SUPPLIED TEXT
__________________________________________________

The regression of the response variable Ri on θ is given by

$$ E(R_{i} |\theta ) = \frac{{\int\nolimits_{0}^{1} {t\,\exp (t\alpha_{i} ) \, dt} }}{{\int\nolimits_{0}^{1} {\exp (t\alpha_{i} ) \, dt}}} = \left\{ {\begin{array}{*{20}c} {\frac{{e^{{\alpha_{i} }} (\alpha_{i} - 1) + 1}}{{\alpha_{i} (e^{{\alpha_{i} }} - 1)}}} & {{\text{if}}\,\alpha_{i} \ne 0,} \\ {0.5} & {{\text{if}} \, \alpha_{i} = 0,} \\ \end{array} } \right. $$
(7.3)

where αi is used as a shorthand for θ − ηi. (Note that for the case αi = 0, the two integrals in (7.3) have a trivial solution.) In Fig. 7.1 (left panel) a graphical representation of the regression function is given. Notice that the horizontal axis is the difference between θ and the item parameter, and therefore the regression graph itself (with θ on the horizontal axis) will have the same form as the curve in Fig. 7.1, and for different items the curves will be shifted horizontally with respect to each other, just as the trace lines in the Rasch model for binary items. Without giving formal proofs we state some characteristics of the regression function:

Fig. 7.1
figure 1

Expected value (left) and variance (right) of Ri as a function of αi = θ − ηi in the Rasch model for continuous responses

  1. 1.

__________________________________________________

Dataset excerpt
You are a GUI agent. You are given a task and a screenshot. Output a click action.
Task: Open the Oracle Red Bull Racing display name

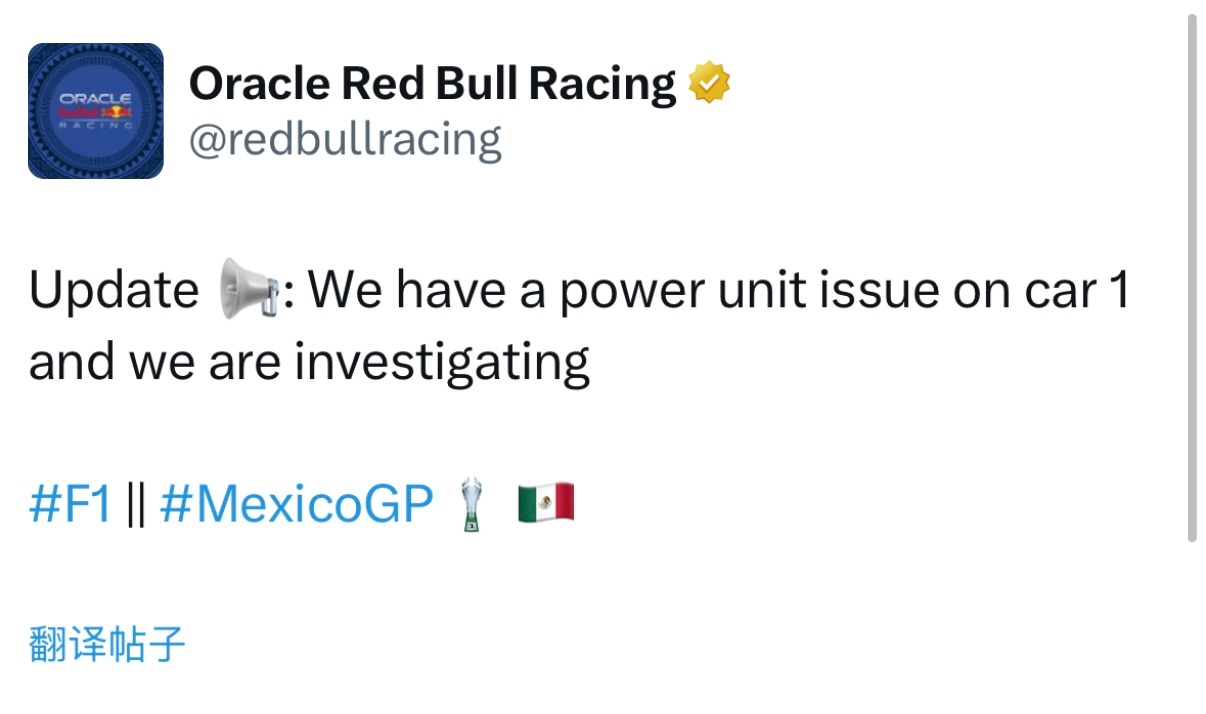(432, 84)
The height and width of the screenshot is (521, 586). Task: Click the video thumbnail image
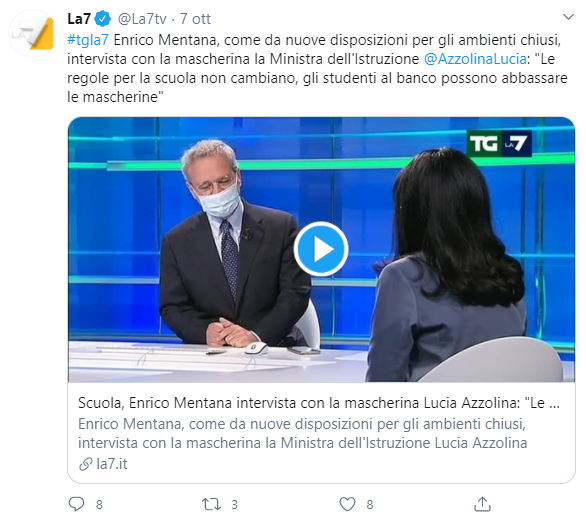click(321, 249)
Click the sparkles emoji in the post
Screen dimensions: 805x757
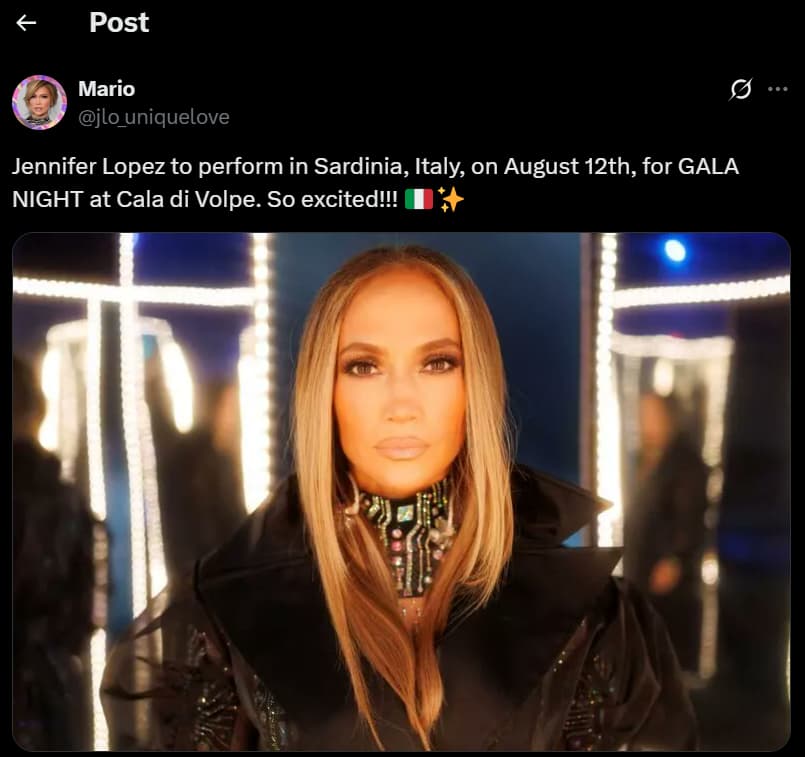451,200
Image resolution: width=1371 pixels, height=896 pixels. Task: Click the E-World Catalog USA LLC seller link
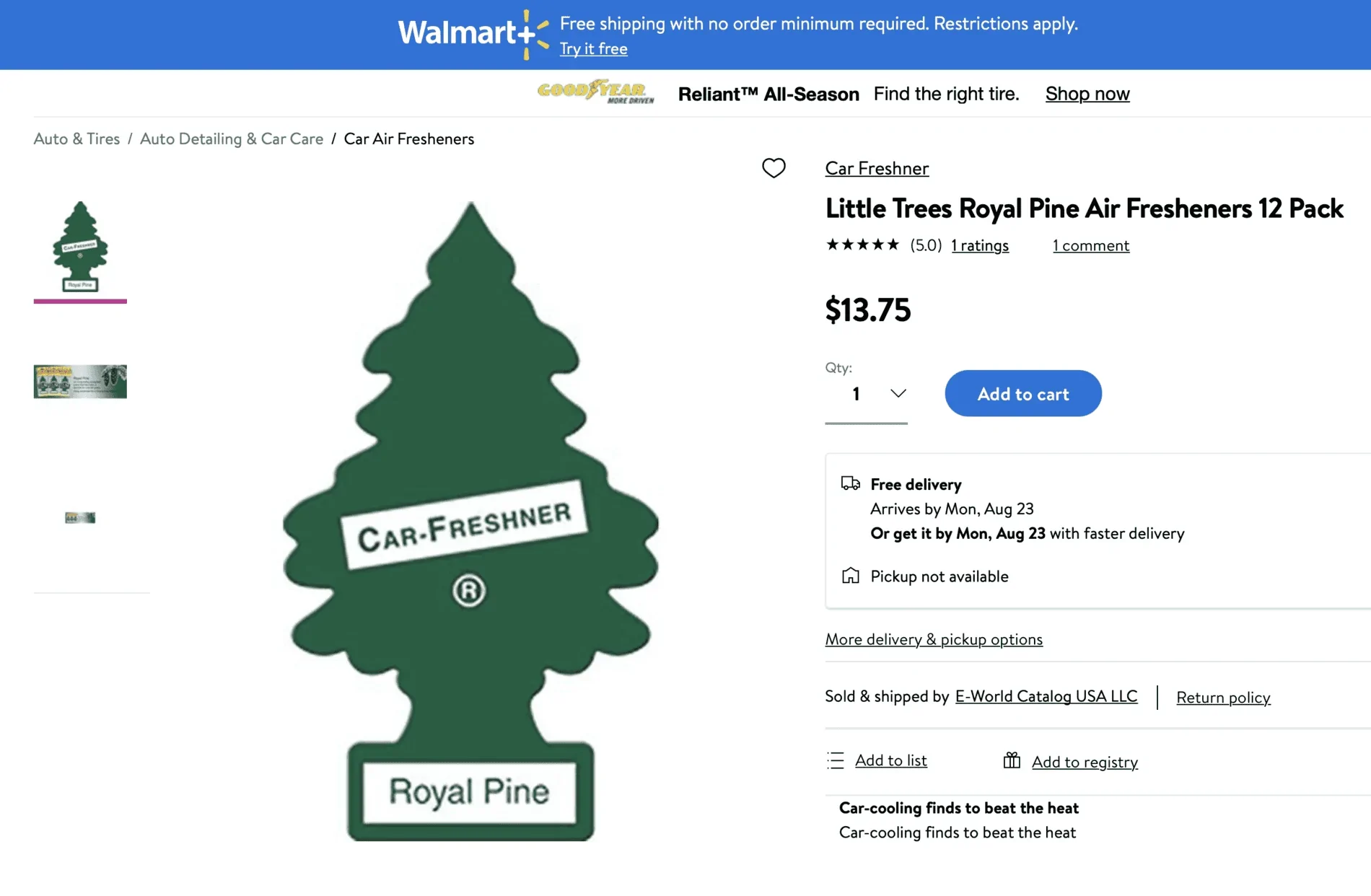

__________________________________________________

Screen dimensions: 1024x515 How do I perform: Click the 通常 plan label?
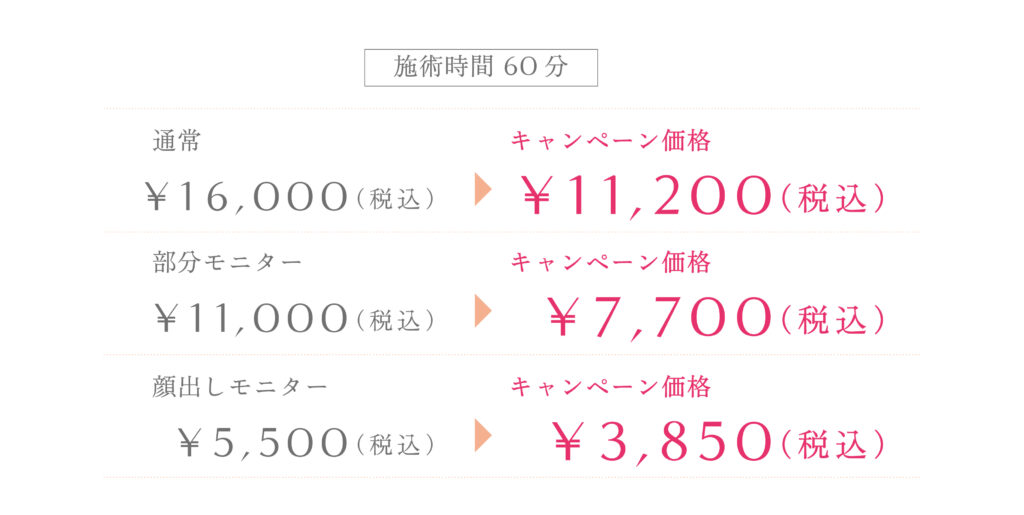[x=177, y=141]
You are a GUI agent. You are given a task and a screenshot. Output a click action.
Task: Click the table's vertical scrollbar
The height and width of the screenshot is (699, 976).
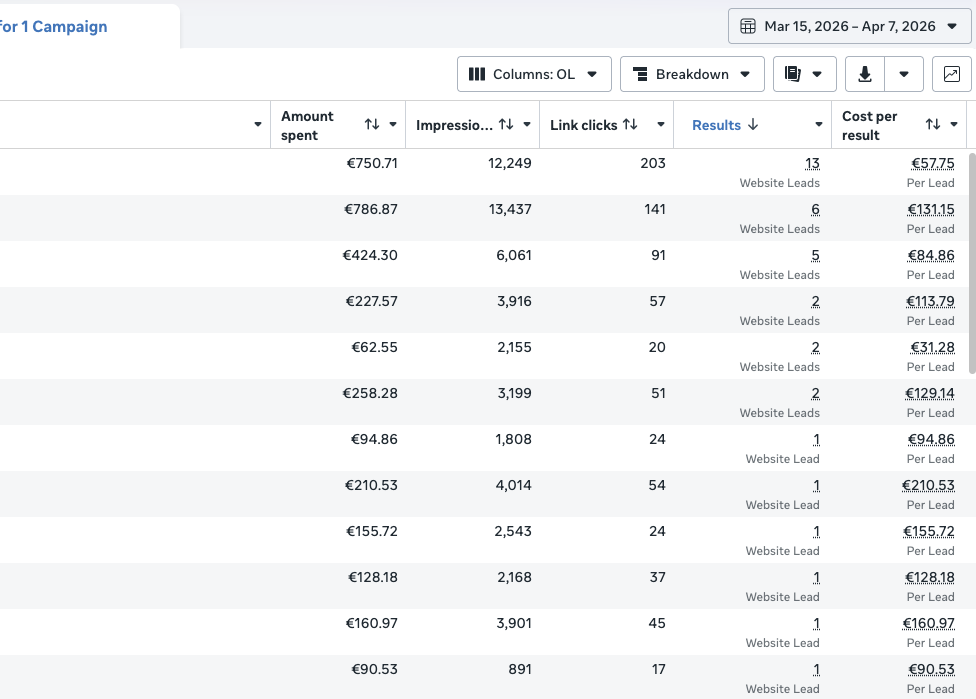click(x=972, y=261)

__________________________________________________

DIRECTIONS
- A) According to the passage on the Rasch model, what value does the regression E(Ri | θ) take when αi = 0?
- B) From the rows, copy the section that starts with the line containing "Screen dimensions: 1024x515" and ends with the line containing "click(x=972, y=261)", both lines included. Omit the pictures.
The passage on the Rasch model and the rows have no connection to each other.

RESULTS OF THE TASKS
- A) 0.5

- B)
Screen dimensions: 1024x515 How do I perform: Click the 通常 plan label?
[x=177, y=141]
You are a GUI agent. You are given a task and a screenshot. Output a click action.
Task: Click the table's vertical scrollbar
The height and width of the screenshot is (699, 976).
click(x=972, y=261)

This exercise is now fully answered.